Short problem :: Reproduce the entries below word for word.

>> BEGIN Excerpted data

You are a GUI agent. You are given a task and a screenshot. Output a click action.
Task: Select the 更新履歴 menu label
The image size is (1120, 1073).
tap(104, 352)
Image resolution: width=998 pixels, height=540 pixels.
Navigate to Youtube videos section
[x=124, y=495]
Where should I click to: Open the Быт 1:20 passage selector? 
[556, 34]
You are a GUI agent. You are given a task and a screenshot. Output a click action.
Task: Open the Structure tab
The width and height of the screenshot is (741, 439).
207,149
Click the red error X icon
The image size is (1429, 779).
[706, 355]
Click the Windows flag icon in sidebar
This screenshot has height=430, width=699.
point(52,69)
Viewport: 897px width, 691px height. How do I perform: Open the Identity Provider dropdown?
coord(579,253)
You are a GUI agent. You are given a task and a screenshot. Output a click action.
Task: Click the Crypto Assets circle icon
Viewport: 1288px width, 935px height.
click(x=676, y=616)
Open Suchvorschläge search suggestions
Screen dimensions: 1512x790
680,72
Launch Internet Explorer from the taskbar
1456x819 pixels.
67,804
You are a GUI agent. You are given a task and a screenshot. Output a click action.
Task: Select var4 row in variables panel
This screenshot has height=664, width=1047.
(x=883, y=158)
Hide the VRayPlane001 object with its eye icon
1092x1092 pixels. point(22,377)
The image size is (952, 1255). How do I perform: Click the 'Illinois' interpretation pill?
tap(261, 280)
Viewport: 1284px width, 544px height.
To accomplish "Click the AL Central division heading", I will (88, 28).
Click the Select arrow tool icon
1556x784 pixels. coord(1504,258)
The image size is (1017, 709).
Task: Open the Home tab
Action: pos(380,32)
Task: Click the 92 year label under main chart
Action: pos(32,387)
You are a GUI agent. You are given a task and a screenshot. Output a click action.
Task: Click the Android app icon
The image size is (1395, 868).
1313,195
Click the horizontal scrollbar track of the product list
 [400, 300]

>> END Excerpted data

Reply to the task ::
You are a GUI agent. You are given a task and a screenshot. Output a click action.
Task: Select the 更新履歴 menu label
The image size is (1120, 1073).
tap(104, 352)
Image resolution: width=998 pixels, height=540 pixels.
Navigate to Youtube videos section
[x=124, y=495]
Where should I click to: Open the Быт 1:20 passage selector? 
[556, 34]
You are a GUI agent. You are given a task and a screenshot. Output a click action.
Task: Open the Structure tab
The width and height of the screenshot is (741, 439).
207,149
Click the red error X icon
The image size is (1429, 779).
[706, 355]
Click the Windows flag icon in sidebar
This screenshot has height=430, width=699.
point(52,69)
Viewport: 897px width, 691px height. How do I perform: Open the Identity Provider dropdown?
coord(579,253)
You are a GUI agent. You are given a task and a screenshot. Output a click action.
Task: Click the Crypto Assets circle icon
Viewport: 1288px width, 935px height.
click(x=676, y=616)
Open Suchvorschläge search suggestions
Screen dimensions: 1512x790
680,72
Launch Internet Explorer from the taskbar
1456x819 pixels.
67,804
You are a GUI agent. You are given a task and a screenshot. Output a click action.
Task: Select var4 row in variables panel
This screenshot has height=664, width=1047.
(x=883, y=158)
Hide the VRayPlane001 object with its eye icon
1092x1092 pixels. point(22,377)
The image size is (952, 1255). How do I perform: Click the 'Illinois' interpretation pill?
tap(261, 280)
Viewport: 1284px width, 544px height.
To accomplish "Click the AL Central division heading", I will (88, 28).
Click the Select arrow tool icon
1556x784 pixels. coord(1504,258)
The image size is (1017, 709).
Task: Open the Home tab
Action: pos(380,32)
Task: Click the 92 year label under main chart
Action: pos(32,387)
You are a GUI agent. You are given a task and a screenshot. Output a click action.
Task: Click the Android app icon
The image size is (1395, 868).
1313,195
Click the horizontal scrollbar track of the product list
 [400, 300]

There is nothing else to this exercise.